Le début du déconfinement c'est pour bientôt. Annoncé à partir du 11 mai, les conditions de sa mise en oeuvre doivent encore être précisées pour éviter une deuxième vague de contamination.
Avec une reprise d'activité, nous serons probablement nombreux à nous déplacer à nouveau. Alors que la distanciation sociale est essentielle pour éviter la transmission du virus, dans les transports en commun la promiscuité pose problème.

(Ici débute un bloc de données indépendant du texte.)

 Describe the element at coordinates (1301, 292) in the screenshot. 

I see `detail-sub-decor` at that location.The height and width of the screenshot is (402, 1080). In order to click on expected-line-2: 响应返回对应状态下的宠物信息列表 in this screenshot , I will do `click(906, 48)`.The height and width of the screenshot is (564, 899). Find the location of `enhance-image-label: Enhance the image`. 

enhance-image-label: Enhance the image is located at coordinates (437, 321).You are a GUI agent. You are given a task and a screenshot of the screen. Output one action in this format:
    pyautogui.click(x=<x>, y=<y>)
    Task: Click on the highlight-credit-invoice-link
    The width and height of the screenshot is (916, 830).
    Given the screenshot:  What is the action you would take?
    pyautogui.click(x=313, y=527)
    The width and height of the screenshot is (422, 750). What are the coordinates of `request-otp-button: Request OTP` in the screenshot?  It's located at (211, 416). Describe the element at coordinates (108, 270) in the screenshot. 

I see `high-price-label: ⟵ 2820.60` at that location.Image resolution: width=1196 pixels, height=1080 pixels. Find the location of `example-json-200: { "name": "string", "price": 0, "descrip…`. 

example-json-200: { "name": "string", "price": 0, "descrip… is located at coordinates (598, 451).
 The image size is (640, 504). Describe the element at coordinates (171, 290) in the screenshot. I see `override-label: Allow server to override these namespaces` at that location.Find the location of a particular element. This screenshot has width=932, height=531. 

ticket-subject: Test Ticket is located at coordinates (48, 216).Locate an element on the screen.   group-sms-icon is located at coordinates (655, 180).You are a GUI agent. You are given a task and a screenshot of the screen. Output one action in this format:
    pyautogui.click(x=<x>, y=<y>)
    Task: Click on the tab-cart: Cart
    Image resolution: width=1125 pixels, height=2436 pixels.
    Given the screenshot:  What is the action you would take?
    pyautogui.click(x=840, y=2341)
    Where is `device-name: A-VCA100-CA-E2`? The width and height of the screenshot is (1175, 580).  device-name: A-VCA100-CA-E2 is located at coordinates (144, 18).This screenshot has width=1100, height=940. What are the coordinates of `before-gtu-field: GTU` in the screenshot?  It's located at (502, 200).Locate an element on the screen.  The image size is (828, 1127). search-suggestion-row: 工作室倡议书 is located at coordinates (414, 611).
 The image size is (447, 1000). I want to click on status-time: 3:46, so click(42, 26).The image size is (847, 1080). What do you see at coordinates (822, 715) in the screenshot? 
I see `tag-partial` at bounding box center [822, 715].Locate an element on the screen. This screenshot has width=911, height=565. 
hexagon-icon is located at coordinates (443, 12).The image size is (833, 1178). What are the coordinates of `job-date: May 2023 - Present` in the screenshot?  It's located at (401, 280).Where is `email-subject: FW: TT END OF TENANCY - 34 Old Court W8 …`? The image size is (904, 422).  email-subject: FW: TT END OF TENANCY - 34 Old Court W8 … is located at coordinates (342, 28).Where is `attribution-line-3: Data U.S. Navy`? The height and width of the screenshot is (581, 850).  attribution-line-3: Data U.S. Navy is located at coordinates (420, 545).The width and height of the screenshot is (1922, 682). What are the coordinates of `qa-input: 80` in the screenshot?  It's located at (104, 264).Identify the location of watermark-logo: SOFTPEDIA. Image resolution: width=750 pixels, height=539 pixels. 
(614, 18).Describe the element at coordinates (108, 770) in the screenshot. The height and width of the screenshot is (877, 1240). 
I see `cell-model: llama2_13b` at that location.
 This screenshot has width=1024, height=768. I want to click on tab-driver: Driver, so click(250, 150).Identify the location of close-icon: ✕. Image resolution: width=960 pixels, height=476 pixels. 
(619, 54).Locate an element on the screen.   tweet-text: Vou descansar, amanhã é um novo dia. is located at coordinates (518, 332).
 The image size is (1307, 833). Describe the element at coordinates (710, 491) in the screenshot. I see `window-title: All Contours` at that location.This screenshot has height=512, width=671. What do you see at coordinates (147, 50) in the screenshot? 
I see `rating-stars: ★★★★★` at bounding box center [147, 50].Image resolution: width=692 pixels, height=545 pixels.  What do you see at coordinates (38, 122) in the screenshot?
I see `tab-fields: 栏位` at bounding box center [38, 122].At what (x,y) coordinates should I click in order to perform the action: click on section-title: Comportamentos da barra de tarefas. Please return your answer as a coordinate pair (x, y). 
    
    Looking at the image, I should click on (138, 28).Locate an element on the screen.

Plutôt que de prendre le bus, ou le tramway, beaucoup pourraient préférer utiliser la voiture, même pour des petits trajets. Alors pourquoi ne pas inciter les citadins qui le peuvent à se déplacer en vélo ?
A Paris, Elisabeth Borne, ministre de la Transition écologique, a demandé à Pierre Serne, président du Club des villes et territoires cyclables, de coordonner les initiatives des collectivités territoriales pour l'aménagement temporaire de voies cyclables, partout en France, en coordination avec les services de l'Etat et les associations en faveur du vélo.
Appel au collectivités territoriales et aux associations
Première à réagir en Bourgogne, l'association Ensemble à Vélo dans l'Agglomération Dijonnaise (EVAD) a publié un communiqué, qu'elle a relayé sur les réseaux sociaux jeudi 16 avril.Christian Germain, le président de l'EVAD, est plein d'espoir. Son association a élaboré un document de 8 pages, un "manifeste pour une vraie politique cyclable métropolitaine" et un questionnaire à l'attention des candidats aux élections municipales afin qu'ils s'engagent pour mener des actions concrètes pour améliorer le réseau cyclable.[? COMMUNIQUÉ ?]#Covid_19 : Pour un #Deconfinement en sécurité, pensons #velo !
— EVAD Dijon (@EVAD_Dijon) April 16, 2020
EVAD demande à #Dijon et #DijonMétropole la mise en oeuvre de solutions simples, rapides, économiques pour sécuriser les déplacements à vélo pour le plus grand nombre.
➡️ https://t.co/1INuZ0Dir6
L'EVAD se veut plus que jamais partenaire de Dijon Métropole pendant la période de déconfinement. "Ce sont les beaux jours, la saison s'y prête", dit Christian Germain, ajoutant que "pendant la grève contre la réforme de la retraite, beaucoup de monde s'était déjà converti au déplacement à vélo en y trouvant des avantages".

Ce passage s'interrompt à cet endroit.